→ Work task: In the entries below, find the line with "The height and width of the screenshot is (1711, 1809)." and the line with "Given: Switch to the Formatted view". Return those two lines and all lines between them, exactly.
====================
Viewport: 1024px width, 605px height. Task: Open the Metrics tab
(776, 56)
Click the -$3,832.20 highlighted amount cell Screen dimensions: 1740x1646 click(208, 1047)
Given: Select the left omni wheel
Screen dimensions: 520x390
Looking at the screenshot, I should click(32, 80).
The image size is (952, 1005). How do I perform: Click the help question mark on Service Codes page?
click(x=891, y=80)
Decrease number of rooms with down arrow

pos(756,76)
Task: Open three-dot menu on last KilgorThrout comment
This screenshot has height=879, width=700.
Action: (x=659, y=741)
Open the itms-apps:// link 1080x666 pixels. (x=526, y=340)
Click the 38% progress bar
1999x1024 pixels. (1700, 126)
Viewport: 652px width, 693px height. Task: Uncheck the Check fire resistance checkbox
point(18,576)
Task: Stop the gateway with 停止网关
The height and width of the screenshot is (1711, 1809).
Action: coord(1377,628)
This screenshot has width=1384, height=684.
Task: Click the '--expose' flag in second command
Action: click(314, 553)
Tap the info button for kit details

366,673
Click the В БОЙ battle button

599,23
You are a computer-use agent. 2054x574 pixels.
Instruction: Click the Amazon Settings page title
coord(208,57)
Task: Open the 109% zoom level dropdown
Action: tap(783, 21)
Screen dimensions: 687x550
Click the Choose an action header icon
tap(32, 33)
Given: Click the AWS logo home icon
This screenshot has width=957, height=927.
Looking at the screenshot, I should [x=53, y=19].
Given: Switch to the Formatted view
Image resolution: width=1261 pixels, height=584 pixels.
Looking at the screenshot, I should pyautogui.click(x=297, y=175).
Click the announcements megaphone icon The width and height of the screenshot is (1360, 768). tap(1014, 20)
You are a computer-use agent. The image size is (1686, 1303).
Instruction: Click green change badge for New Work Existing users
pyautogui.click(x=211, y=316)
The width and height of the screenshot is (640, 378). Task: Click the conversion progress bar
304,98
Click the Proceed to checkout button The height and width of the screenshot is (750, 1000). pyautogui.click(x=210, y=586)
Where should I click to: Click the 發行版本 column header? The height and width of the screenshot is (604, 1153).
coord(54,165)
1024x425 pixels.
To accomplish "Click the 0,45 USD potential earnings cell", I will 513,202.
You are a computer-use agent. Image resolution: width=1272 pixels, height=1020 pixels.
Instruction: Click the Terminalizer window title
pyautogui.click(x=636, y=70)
====================
→ Response:
The height and width of the screenshot is (1711, 1809).
Action: coord(1377,628)
This screenshot has width=1384, height=684.
Task: Click the '--expose' flag in second command
Action: click(314, 553)
Tap the info button for kit details

366,673
Click the В БОЙ battle button

599,23
You are a computer-use agent. 2054x574 pixels.
Instruction: Click the Amazon Settings page title
coord(208,57)
Task: Open the 109% zoom level dropdown
Action: tap(783, 21)
Screen dimensions: 687x550
Click the Choose an action header icon
tap(32, 33)
Given: Click the AWS logo home icon
This screenshot has width=957, height=927.
Looking at the screenshot, I should [x=53, y=19].
Given: Switch to the Formatted view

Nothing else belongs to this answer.